The Q4 acceleration in Cognac stemmed heavily from technical support: low prior-year comparables and positive calendar effects from Chinese New Year timing, which added roughly 7 points at the Cognac level in China Mainland. Depletions in China Mainland proved resilient during the festival period despite ongoing soft consumer confidence and regulatory constraints. In the Americas, sequential depletions improved, particularly for Rémy Martin 1738 and XO, while VSOP held stable.

Yet volumes stayed mixed, with price-mix driving most of the growth. Restocking and phasing remain the dominant forces, as retailers stay cautious on inventory rebuild.

Management forecasts a low double-digit to mid-teens organic decline in current operating profit, highlighting continued margin pressure from weaker price-mix, brand investment, and currency effects. This confirms that ultra-premium pricing power is steadily eroding amid selective consumption and rising promotional activity.

Liqueurs & Spirits’ consistency stands out as the more durable signal. Their ability to deliver steady growth even as Cognac navigates adjustment points to a future in which balanced portfolios offer better protection against category-specific cycles.
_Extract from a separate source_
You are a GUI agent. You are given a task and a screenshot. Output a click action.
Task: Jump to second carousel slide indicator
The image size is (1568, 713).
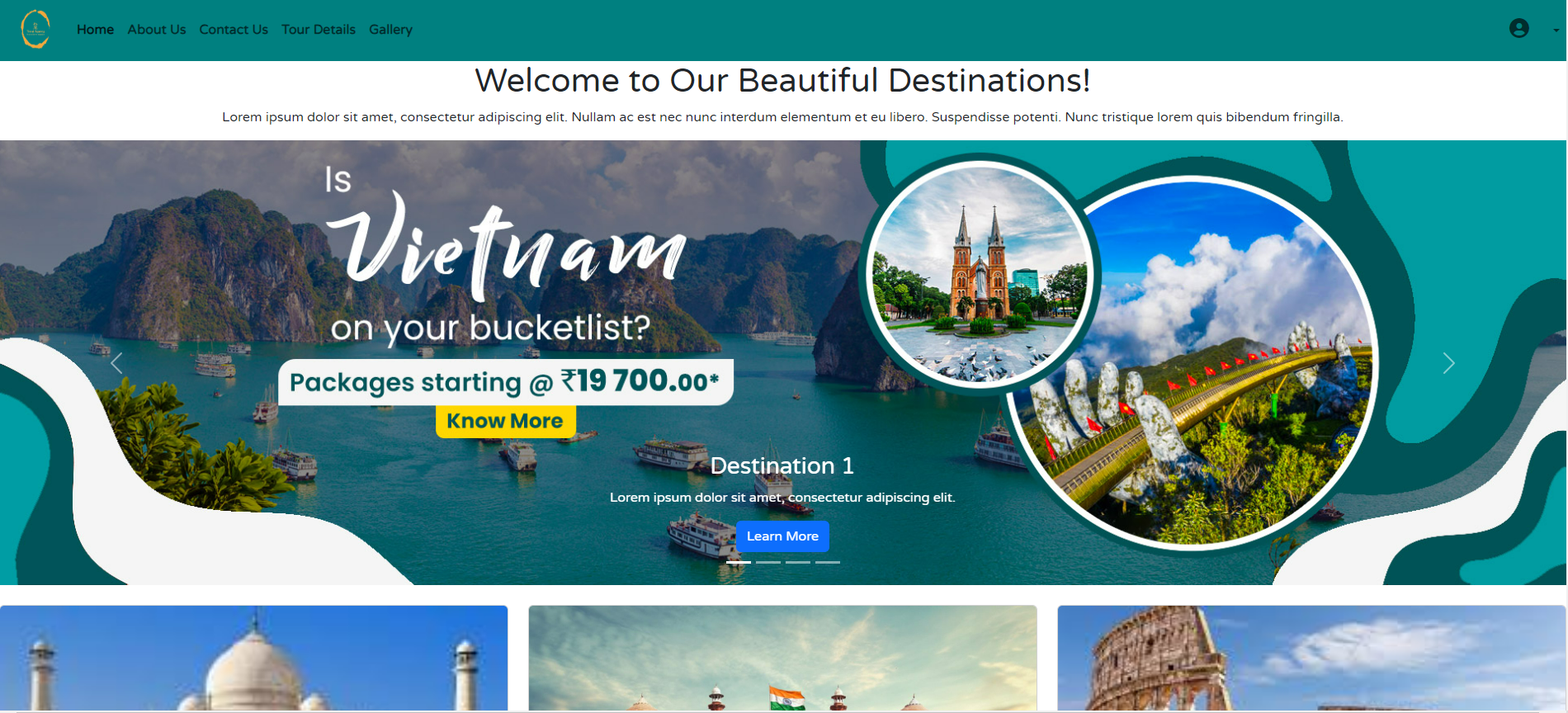click(768, 562)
One strong quarter does not make a recovery. Yet the combination of Q4 momentum, improving depletions in key markets, and Liqueurs & Spirits resilience suggests the mid-cycle adjustment in Cognac may be approaching its final stages. The coming quarters will show whether underlying demand has truly stabilised or remains largely technical.

For the global spirits industry, Rémy Cointreau’s results offer a useful barometer. Brands that pair strong storytelling with disciplined inventory management and real category diversification stand the best chance in the next phase. The group’s shift toward a more balanced portfolio is one worth watching closely.